Goal:
Lay out the records from their first line through the line containing "(x=740, y=22)" as a JSON list of strings, one string per line, with blank lines omitted.

Data to use:
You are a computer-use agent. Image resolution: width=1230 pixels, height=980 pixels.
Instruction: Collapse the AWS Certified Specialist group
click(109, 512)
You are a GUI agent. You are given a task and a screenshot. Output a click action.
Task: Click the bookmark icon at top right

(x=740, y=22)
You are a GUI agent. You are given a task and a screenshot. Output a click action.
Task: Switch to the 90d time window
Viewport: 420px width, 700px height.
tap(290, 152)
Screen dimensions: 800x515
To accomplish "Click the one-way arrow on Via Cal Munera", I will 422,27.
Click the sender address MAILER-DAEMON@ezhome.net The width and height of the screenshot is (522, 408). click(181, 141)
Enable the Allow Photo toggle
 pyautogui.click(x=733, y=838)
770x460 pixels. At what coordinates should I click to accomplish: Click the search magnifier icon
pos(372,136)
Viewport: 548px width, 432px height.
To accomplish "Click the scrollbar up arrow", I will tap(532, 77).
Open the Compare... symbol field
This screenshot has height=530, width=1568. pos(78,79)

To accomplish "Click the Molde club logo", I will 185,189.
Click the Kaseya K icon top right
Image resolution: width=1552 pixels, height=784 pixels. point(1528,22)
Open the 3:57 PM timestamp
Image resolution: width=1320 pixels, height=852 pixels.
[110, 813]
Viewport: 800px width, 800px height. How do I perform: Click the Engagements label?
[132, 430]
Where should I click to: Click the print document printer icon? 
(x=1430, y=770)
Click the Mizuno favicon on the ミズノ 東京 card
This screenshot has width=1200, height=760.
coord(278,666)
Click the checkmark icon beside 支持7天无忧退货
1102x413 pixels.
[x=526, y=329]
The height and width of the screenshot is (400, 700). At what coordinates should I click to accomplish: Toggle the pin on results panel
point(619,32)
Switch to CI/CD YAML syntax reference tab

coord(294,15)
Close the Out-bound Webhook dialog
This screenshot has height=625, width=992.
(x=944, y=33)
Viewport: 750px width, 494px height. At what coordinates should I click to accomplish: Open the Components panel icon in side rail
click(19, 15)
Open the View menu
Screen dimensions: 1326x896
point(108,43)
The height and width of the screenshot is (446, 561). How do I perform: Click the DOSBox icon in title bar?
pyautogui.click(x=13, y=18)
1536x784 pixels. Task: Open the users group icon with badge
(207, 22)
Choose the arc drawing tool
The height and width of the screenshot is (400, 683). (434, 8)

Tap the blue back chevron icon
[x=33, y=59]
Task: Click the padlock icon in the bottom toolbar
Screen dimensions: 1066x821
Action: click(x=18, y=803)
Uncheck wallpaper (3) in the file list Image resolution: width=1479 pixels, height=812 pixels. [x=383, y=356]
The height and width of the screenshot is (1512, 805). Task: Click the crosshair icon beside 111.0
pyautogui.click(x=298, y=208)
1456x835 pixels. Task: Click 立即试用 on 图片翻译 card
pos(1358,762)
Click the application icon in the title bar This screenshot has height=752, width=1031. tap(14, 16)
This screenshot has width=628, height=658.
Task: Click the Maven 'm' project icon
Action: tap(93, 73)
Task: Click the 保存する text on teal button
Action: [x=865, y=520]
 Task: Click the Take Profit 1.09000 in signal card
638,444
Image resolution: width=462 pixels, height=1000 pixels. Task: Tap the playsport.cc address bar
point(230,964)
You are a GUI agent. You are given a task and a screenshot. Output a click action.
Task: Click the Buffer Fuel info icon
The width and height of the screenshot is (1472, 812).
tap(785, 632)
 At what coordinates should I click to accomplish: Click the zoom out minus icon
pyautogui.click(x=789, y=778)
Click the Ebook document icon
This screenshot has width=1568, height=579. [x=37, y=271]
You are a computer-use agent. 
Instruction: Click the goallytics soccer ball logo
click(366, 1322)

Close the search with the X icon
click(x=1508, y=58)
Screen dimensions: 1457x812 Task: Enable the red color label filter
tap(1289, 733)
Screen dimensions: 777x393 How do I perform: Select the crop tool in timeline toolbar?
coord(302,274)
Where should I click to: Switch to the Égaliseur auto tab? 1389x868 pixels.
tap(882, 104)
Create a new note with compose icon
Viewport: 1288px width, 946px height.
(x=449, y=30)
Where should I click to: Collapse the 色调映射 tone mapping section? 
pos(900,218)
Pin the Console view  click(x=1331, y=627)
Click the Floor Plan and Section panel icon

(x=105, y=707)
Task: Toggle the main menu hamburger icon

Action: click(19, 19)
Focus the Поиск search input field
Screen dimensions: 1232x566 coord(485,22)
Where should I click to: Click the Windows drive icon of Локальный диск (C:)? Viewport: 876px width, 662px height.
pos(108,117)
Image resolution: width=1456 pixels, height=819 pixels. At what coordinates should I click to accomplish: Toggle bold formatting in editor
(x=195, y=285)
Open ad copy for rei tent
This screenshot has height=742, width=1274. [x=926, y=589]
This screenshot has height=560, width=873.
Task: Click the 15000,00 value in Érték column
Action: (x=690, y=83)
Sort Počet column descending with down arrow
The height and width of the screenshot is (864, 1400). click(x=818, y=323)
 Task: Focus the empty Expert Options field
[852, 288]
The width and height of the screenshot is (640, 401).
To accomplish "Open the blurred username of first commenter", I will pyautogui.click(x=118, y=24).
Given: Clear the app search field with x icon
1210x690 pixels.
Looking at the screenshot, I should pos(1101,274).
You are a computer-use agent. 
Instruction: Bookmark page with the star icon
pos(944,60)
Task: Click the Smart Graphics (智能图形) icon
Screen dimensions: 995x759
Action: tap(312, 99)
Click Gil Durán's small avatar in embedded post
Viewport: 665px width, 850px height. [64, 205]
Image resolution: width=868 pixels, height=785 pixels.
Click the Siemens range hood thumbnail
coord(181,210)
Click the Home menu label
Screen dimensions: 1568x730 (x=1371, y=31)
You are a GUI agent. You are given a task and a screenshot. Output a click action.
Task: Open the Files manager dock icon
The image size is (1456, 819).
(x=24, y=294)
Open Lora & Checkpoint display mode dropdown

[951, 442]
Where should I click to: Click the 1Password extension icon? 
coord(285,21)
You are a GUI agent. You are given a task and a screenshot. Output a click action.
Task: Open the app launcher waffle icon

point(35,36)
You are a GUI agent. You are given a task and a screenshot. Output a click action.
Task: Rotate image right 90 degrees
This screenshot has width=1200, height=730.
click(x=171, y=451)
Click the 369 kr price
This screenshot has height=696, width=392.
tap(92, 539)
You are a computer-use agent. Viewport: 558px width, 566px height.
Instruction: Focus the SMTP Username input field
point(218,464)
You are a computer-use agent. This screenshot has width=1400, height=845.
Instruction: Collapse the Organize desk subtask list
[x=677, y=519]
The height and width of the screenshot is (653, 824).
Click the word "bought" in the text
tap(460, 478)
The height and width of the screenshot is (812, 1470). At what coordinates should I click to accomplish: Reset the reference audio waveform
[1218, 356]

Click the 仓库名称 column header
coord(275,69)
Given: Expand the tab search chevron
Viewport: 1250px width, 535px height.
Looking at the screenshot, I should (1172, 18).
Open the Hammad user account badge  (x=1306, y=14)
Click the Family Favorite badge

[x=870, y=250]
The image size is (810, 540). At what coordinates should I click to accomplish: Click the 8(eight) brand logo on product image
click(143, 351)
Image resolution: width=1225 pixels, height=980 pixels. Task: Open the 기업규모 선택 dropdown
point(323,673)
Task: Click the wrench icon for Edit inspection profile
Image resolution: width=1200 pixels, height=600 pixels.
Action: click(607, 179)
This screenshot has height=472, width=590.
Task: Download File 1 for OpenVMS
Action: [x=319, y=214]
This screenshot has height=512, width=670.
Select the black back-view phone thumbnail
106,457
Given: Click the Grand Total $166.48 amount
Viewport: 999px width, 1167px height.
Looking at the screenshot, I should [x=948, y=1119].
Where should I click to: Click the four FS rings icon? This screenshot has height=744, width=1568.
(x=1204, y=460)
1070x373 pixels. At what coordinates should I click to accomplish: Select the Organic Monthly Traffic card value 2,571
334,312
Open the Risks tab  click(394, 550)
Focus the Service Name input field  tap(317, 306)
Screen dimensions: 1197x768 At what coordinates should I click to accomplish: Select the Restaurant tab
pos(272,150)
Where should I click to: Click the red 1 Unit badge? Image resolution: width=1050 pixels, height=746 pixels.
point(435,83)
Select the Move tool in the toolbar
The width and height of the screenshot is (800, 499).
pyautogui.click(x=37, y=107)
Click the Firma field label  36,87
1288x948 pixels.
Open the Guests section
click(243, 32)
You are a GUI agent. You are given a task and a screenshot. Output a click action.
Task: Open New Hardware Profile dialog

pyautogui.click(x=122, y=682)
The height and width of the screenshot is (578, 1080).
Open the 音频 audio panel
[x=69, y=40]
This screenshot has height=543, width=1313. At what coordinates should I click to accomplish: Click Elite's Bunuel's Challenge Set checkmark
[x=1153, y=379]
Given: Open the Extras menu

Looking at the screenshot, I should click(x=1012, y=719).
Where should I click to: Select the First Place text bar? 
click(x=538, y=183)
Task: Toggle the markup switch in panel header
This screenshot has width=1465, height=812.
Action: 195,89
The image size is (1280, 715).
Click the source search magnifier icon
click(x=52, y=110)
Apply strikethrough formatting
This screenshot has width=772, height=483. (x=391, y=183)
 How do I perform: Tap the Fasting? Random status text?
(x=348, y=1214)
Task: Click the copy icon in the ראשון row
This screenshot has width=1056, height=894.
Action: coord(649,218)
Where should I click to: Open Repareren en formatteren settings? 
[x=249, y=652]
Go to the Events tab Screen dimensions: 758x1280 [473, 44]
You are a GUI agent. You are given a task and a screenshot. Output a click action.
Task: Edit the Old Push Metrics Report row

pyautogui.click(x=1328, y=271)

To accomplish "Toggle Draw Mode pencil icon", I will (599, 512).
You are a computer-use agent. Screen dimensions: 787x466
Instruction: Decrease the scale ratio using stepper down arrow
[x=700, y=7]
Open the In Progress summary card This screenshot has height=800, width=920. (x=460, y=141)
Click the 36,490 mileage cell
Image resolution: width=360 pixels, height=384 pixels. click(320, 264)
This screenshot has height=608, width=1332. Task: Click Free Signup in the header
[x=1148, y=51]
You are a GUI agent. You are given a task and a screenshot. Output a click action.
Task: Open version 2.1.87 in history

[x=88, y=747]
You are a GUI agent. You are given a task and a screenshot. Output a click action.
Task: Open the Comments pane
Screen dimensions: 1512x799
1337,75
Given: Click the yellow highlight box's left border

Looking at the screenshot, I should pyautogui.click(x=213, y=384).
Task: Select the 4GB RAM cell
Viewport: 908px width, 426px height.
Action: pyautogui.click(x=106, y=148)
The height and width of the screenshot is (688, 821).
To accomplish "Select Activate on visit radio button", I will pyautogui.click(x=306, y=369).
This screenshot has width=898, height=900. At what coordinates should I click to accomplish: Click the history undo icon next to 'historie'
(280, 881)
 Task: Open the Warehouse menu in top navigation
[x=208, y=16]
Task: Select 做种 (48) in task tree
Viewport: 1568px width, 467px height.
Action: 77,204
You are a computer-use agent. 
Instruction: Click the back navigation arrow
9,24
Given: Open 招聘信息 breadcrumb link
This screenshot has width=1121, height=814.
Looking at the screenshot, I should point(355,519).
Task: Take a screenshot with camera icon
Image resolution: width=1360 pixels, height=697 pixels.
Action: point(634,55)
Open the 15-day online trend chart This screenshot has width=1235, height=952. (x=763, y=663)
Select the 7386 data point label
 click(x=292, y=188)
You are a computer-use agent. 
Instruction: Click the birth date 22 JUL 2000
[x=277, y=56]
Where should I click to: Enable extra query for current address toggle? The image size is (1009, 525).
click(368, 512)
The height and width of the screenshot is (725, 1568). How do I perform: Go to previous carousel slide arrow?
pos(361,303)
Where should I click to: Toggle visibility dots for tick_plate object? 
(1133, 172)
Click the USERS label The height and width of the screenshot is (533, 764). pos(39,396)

Answer below:
[
  "You are a computer-use agent. Image resolution: width=1230 pixels, height=980 pixels.",
  "Instruction: Collapse the AWS Certified Specialist group",
  "click(109, 512)",
  "You are a GUI agent. You are given a task and a screenshot. Output a click action.",
  "Task: Click the bookmark icon at top right",
  "(x=740, y=22)"
]